19 avril 2021

Rentrée en perspective

Chaque fois que je revois mes élèves après quelques semaines d’absence, je me sens rétrécie, marquée par le passage du temps. De l’âge, leur âge. Je ne suis pourtant pas petite. Jusqu’à la quatrième, je suis tranquille, ça reste des bouts de chou, des petits riens de mômes. Par contre, arrivés en troisième, les 14 ans sonnés, chaque retour est agrémenté de sa dose de centimètres. Alors qu’hier encore je les toisais, de peu, mais de haut tout de même, voici qu’ils me dépassent. Tous. Même le tout petit, là, celui qui a sauté une classe et cumule avec un retard de croissance.

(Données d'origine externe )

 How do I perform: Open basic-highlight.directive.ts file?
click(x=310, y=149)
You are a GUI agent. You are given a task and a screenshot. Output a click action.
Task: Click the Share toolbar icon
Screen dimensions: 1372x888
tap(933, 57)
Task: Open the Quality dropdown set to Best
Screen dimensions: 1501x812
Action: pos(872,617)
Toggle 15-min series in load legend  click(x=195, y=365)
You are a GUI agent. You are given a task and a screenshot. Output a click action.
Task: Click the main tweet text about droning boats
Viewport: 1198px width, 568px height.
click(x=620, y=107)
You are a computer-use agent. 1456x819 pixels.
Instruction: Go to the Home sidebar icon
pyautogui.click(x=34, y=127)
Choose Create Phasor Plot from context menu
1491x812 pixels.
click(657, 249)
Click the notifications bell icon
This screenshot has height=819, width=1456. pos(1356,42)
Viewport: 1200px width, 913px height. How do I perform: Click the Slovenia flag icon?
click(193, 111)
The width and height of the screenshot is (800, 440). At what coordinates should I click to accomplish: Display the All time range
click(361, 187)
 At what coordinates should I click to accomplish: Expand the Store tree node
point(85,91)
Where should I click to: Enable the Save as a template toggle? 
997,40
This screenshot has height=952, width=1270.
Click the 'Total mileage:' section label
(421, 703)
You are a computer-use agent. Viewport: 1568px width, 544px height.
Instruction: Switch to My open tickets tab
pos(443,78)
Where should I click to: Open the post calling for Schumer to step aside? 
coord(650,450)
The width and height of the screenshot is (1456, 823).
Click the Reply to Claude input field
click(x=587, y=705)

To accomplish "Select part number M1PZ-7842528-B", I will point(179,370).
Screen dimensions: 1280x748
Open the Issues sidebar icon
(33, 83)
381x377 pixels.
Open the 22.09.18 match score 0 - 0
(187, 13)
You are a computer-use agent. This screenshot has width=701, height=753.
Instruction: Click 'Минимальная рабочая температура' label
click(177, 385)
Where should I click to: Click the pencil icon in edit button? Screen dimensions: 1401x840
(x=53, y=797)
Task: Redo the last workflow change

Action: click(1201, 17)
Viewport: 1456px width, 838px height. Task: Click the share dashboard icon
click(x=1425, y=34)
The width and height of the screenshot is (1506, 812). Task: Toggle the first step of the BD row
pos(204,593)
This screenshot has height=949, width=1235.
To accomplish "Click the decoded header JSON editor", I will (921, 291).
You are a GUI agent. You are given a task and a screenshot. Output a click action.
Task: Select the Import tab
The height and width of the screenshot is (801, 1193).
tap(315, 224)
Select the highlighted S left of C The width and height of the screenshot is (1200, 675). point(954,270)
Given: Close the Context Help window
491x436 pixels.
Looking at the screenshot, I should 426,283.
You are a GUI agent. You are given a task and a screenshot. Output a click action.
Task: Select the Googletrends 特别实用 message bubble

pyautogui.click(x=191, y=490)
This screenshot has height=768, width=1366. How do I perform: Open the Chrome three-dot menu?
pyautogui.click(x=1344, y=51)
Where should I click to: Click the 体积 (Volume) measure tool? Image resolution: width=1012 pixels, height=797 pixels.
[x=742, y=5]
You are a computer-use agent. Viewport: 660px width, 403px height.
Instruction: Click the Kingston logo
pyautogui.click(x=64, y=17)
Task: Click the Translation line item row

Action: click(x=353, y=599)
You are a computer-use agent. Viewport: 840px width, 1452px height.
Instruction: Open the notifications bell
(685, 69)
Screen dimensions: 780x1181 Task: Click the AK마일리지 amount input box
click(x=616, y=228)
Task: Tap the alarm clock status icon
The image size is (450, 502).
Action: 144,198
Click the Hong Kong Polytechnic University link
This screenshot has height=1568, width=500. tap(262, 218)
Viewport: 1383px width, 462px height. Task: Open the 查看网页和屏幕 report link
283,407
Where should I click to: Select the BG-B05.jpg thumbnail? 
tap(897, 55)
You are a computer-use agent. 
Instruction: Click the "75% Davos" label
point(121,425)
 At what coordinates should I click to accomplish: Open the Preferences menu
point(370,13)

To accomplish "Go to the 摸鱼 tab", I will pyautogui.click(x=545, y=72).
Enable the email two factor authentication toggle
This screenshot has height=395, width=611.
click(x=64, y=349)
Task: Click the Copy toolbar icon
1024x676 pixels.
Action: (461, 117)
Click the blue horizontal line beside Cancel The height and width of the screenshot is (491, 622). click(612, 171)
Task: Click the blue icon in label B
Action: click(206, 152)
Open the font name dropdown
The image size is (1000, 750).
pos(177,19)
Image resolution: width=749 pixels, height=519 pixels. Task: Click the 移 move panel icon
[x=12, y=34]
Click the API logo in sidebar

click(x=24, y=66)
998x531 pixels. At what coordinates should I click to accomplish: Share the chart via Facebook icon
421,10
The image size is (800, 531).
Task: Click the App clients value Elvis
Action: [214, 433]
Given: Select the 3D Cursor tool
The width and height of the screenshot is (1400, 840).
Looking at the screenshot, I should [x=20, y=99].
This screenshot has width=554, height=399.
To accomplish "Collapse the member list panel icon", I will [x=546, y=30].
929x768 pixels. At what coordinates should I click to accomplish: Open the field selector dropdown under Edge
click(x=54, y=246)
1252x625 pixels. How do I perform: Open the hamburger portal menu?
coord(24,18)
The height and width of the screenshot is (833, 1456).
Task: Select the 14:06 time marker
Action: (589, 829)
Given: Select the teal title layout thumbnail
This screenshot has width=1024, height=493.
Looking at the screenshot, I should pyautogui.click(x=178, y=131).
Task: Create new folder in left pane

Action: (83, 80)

Les voilà tous, pas même hautains, un je-ne-sais-quoi de pitié dans la prunelle. Ils baissent les yeux, pas pour me regarder, non, ils esquivent mes œillades. Ça n’a rien de marrant. Pour moi, du moins. Sans doute qu’ils se gausseront après mon départ, j’aurai droit à un nouveau surnom. Voilà que je grince. Manque plus que ça. C’est censé être un moment de joie, mon grand retour, et je coince. Ils ont dit que j’étais prête, que c’est le moment, nécessaire, qu’il faut que je ressorte, que je reprenne.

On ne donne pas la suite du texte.